══ MATERIALS PROVIDED

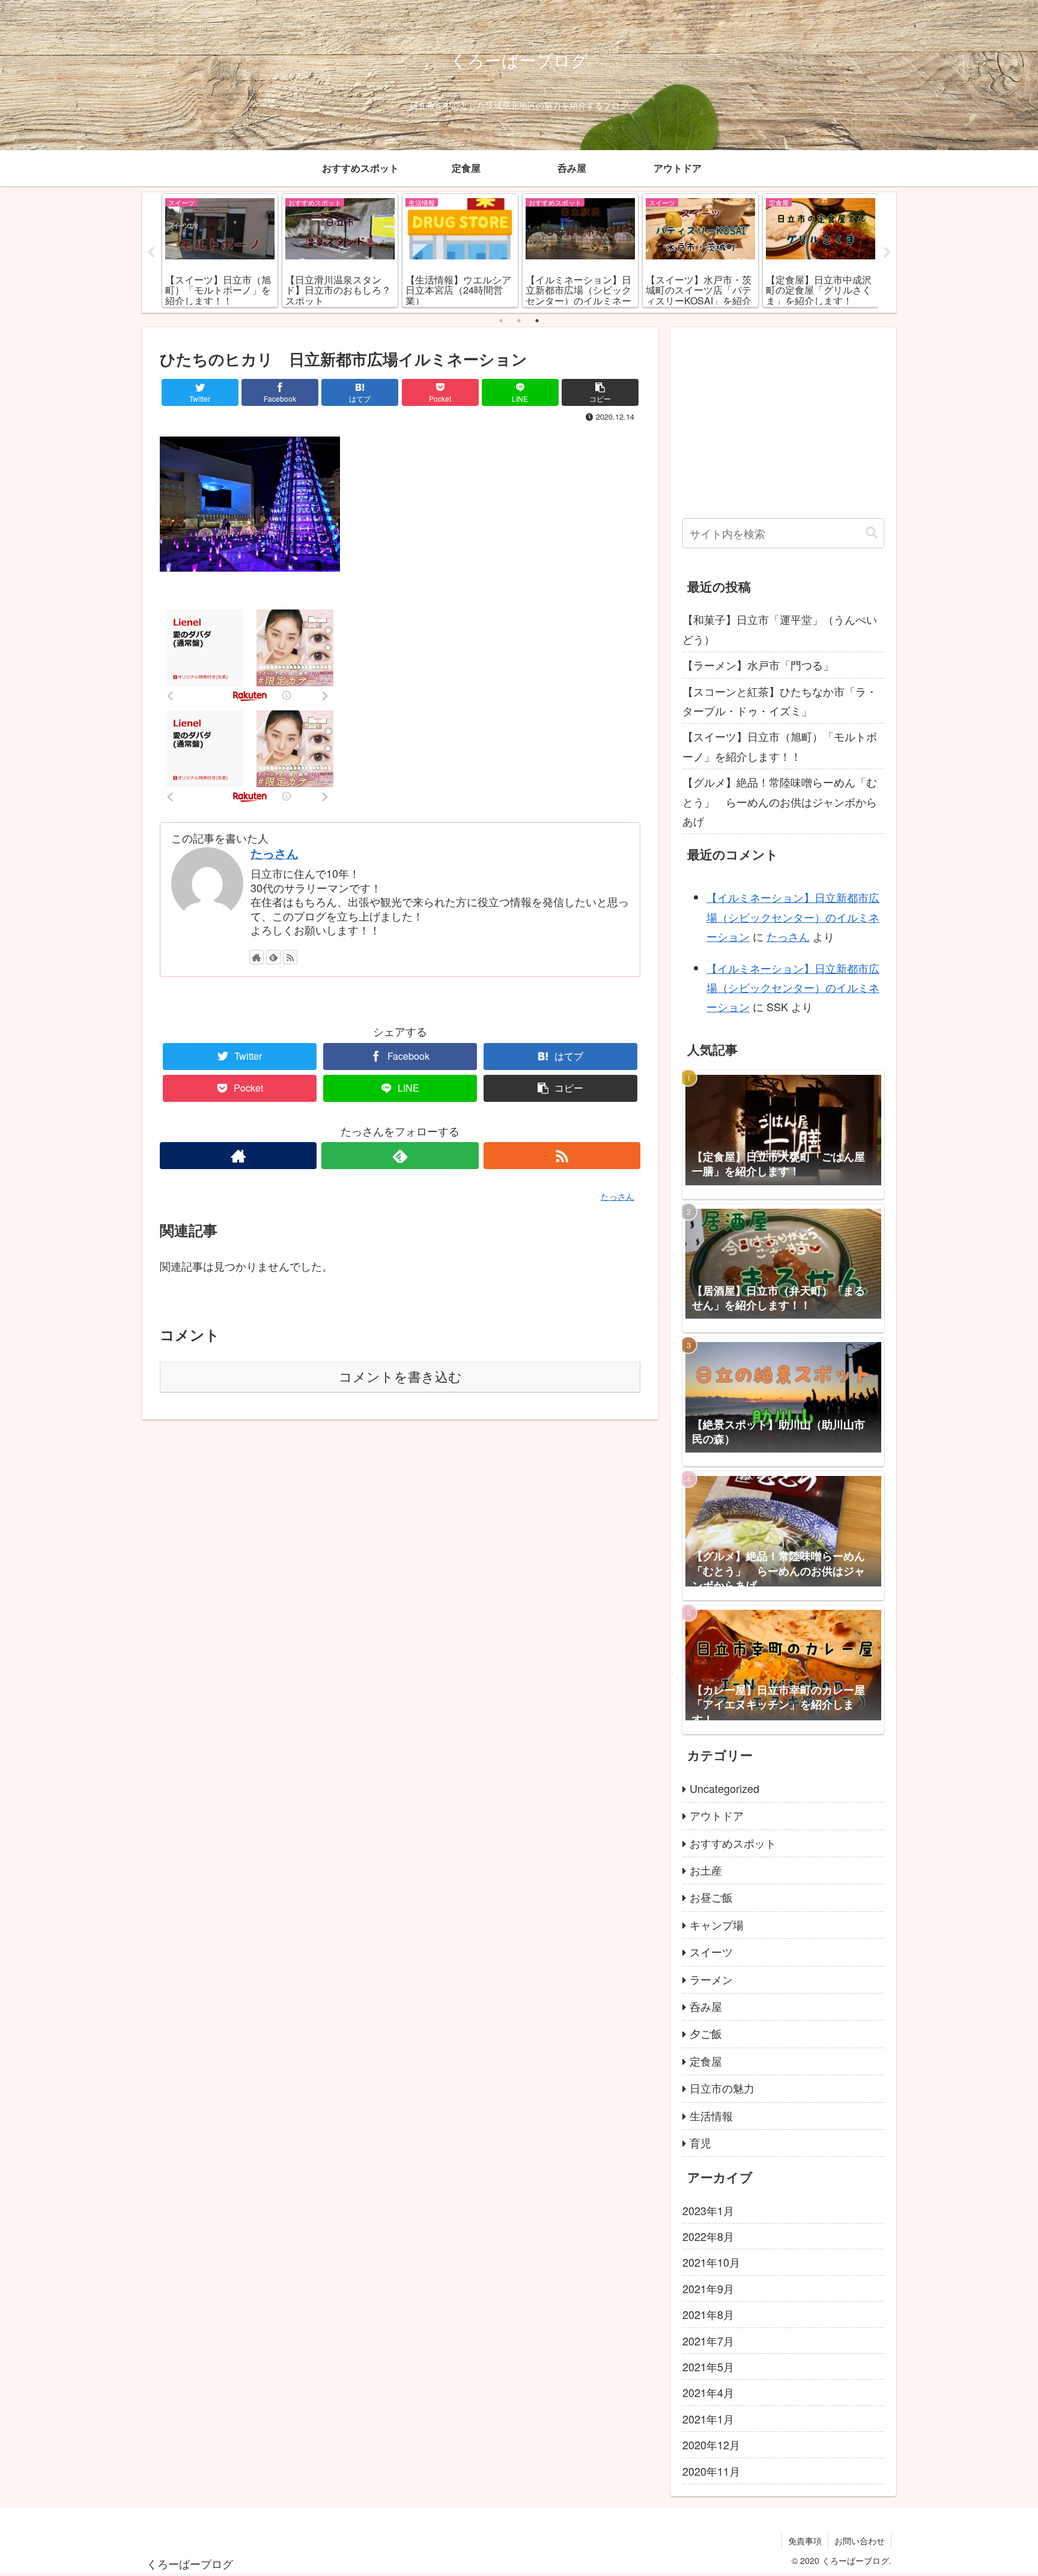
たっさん (274, 853)
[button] (871, 533)
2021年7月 (708, 2340)
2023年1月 (708, 2210)
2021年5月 (708, 2366)
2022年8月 (708, 2236)
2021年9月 (708, 2288)
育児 (700, 2142)
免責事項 (805, 2541)
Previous (151, 253)
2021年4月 (708, 2392)
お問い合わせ (859, 2541)
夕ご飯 (706, 2033)
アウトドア (717, 1815)
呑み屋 (706, 2006)
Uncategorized (724, 1788)
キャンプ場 (717, 1924)
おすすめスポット (733, 1843)
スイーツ (711, 1951)
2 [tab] (519, 321)
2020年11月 (711, 2471)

════

▸ ABOUT THIS TASK
Please reproduce the listing word for word, but only from the line that contains "2021年4月 (708, 2392)" to its last line, inclusive.

▸ RESULT FOR THIS TASK
2021年4月 (708, 2392)
お問い合わせ (859, 2541)
夕ご飯 (706, 2033)
アウトドア (717, 1815)
呑み屋 (706, 2006)
Uncategorized (724, 1788)
キャンプ場 (717, 1924)
おすすめスポット (733, 1843)
スイーツ (711, 1951)
2 [tab] (519, 321)
2020年11月 (711, 2471)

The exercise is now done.